Pendant la pandémie, les investisseurs ont plus souvent opté pour des stratégies durables, qui ont également produit de meilleurs rendements que leurs homologues non durables. Bos observe cette tendance depuis un certain temps déjà : « De plus en plus d’investisseurs sont convaincus que rendement financier et rendement durable vont de pair. En outre, la pandémie a montré que les entreprises attentives à la durabilité sont également mieux à même de surmonter une crise. »

Mais on peut aussi s’interroger sur l’attribution de la performance à la durabilité. En effet, n’est-il pas vrai que les portefeuilles durables comprennent principalement des entreprises de croissance ? Dans quelle mesure cela explique-t-il la différence de rendement avec les indices non durables traditionnels ?  

« En effet, la croissance ainsi que l’attention portée à la durabilité vont souvent de pair et nous constatons également que ces deux facteurs jouent un rôle important dans la surperformance. » Néanmoins, Bos est d’avis qu’il ne faut pas sous-estimer le fait que la sélection individuelle des actions explique de loin la majeure partie de la performance. Il ne suffit pas de surpondérer les secteurs durables et de sous-pondérer les énergies fossiles, par exemple. Cela n’explique que 15 à 20 % de la surperformance. » 

Formation de bulle ?

Avec l’intérêt croissant pour les investissements durables, ne sommes-nous pas en train de nous diriger vers une bulle ? Lees s’inquiète du très important afflux de capitaux dans les ETF ESG : « Je pense qu’il y a certainement des risques liés à l’important afflux de capitaux dans des fonds passifs. Je suis partisan de la gestion active, surtout pour signaler les ‘extended multiples’, même si les perspectives à long terme sont bonnes. »

En ce qui concerne la dette des marchés émergents, ce n’est absolument pas le cas, estime Vandenhoeck, qui gère plusieurs fonds de dette des marchés émergents chez Invesco. Il constate néanmoins que les obligations vertes et autres obligations similaires gagnent également du terrain. 
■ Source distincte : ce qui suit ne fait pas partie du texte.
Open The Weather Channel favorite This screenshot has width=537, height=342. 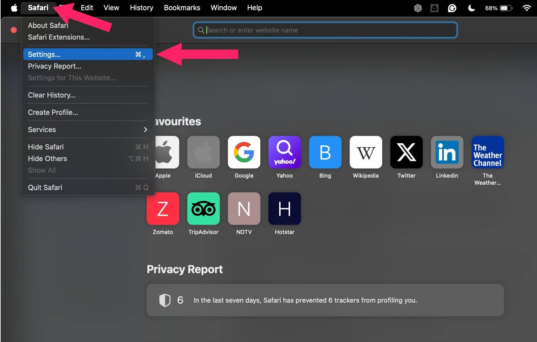(x=487, y=152)
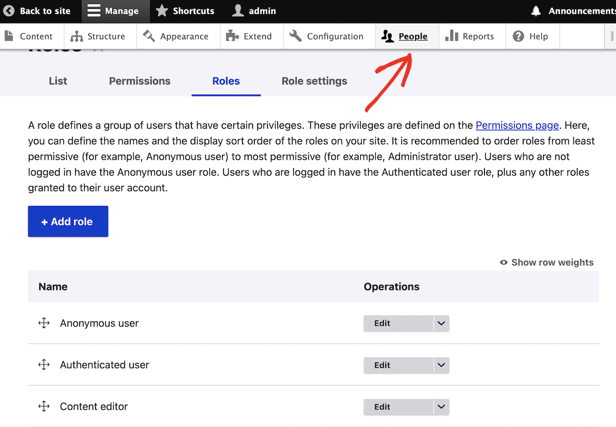Expand the Edit dropdown for Anonymous user

point(440,323)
Selon Vandenhoeck, l’accent mis sur les facteurs ESG offre aussi clairement une valeur ajoutée lorsqu’il s’agit d’investir dans des obligations d’État de marchés émergents. « Bien sûr, le coupon et le remboursement constituent à la base les éléments les plus importants pour les investisseurs obligataires, mais ces derniers sont certainement conscients du fait que cela peut être influencé par la façon dont les risques ESG sont gérés. » 

Par exemple, en ce qui concerne les risques écologiques, il est important de savoir comment les gouvernements gèrent les ressources naturelles et quelle est leur résilience en cas de catastrophe naturelle. Quant aux risques sociaux, ils comprennent les inégalités de revenus, une question qui est devenue une priorité de l’agenda politique pendant la crise, explique Vandenhoeck. Enfin, il indique que lors de l’évaluation des prêts, il examine également les risques de gouvernance, par exemple en ce qui concerne des thèmes tels que la diversité au sein des gouvernements. 

Données

Un sujet très discuté qui a également été évoqué lors de la table ronde est la qualité des données. Pour la composition des portefeuilles ESG, NN IP combine des données externes avec sa propre collecte de données. 
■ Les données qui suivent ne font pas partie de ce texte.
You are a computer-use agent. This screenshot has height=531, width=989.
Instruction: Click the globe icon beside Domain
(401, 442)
Pour la collecte et l’analyse des données, on utilise notamment l’intelligence artificielle, l’apprentissage machine et les techniques de traitement automatique des langues, explique Bos. « Avec l’apprentissage machine, nous avons par exemple pu créer des algorithmes capables d’extraire les erreurs et les valeurs aberrantes des ensembles de données ESG. »
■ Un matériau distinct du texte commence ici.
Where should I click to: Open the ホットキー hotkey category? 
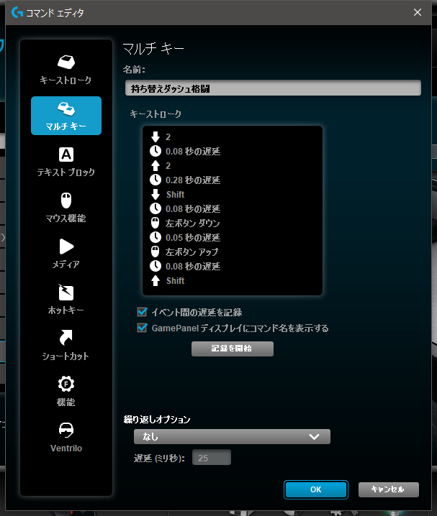coord(66,292)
En effet, Bos ne s’appuie pas aveuglément sur des ensembles de données ESG générés en externe. « Nous sommes prudents à cet égard. Par exemple, parce qu’il peut y avoir un biais de taille, avec lequel les grandes entreprises obtiennent de meilleurs résultats que les petites, simplement parce que leur politique est mieux exprimée et de manière plus explicite. »

Une épine dans le pied de Lees. Selon lui, de tels scores ESG ne tiennent pas suffisamment compte de ce que fait réellement une entreprise. « On examine sa politique et la façon dont elle la décrit et la met en œuvre. Cela peut conduire à des situations de folie, dans lesquelles des entreprises non durables sont tout de même incluses dans des fonds ESG. Bien sûr, la politique est importante, mais je pense qu’elle est parfois utilisée à mauvais escient pour faire du greenwashing, et il faut se montrer strict à ce sujet. » 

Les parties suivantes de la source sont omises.